- [課題文]:

"""

徐京植氏の和田春樹氏に対する全面批判の論稿を読んで(上)~「従軍慰安婦」問題をめぐる日韓政治「決着」を考える(9)~
- 2016年 3月 13日
- 時代をみる
- 醍醐聡
2016年3月12日
標題の連載テーマについて1月28日に8回目の記事を書いてから、次は朴裕河『帝国の慰安婦』論やら、上野千鶴子氏の「従軍慰安婦」論について論評したいと思いながら、長らく中断してしまった。
今回、続編を書こうと思い立ったのは今朝の『ハンギョレ』新聞に「日本知識人の覚醒を促す 和田春樹先生への手紙」と題する徐京植(ソギョンシク)氏の長文の寄稿が掲載されたことを知ったのがきっかけである。まずは、3回に分けて掲載された徐氏の論稿のURLと小見出しを書き出しておきたい。
徐氏の論稿の構成
(1)http://japan.hani.co.kr/arti/international/23573.html
・「最終解決」
・暗鬱な風景
・初心
・「第四の好機」
(2)http://japan.hani.co.kr/arti/international/23576.html
・アジア女性基金
・亀裂
・初期設定の誤り
・逆方向のベクトル
・現実主義
・当事者のため?
(3)http://japan.hani.co.kr/arti/international/23577.html
・朴裕河現象
・「邪悪なる路」
理よりも「同志的」心情を立てる日本社会にとっての反面教師
徐氏の論稿に触発された―――言うまでもなく無批判的な「共感」ではない―――のは2つの理由からである。
一つは、徐氏が、「私自身の肉親も含めて、苦難を嘗めた者たちからみれば、恩人ともいえる」和田春樹氏に対し、心情を絡めず、和田氏の「和解の思想」に対し徹底した理性的全面的な批判を展開している点である。
たとえば、徐氏は、和田氏がアジア女性基金を推進する中心的人物に就いたことに「驚愕した」と記し、1953年、日韓会談が「久保田発言」で中断されたとき、当時17歳の高校生であった和田氏が、「昔のことはすまなかったという気持ちを日本側がもつか持たぬかは会談の基礎、この点について歩み寄りの余地はない」という韓国側の主張は「朝鮮民衆の声」であり傾聴されるべきだと思った、そのとき以来、自分は日本国民の考えが改められるように願ってきた、と語ったことを振り返り、「その思いがなぜアジア女性基金推進へと繋がっていくのか、論理がうまくつながりません」と疑問を突きつけている。

"""

- [練習問題]: 課題文によると、1953年に日韓会談が「久保田発言」で中断されたとき、和田春樹氏は何歳だったか。 このあとのデータは使わなくてよい。

- [データ抜粋]:
"""

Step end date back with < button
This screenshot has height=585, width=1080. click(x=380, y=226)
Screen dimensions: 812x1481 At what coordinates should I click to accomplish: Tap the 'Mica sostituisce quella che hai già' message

"""

- [解答]: 17歳の高校生だった。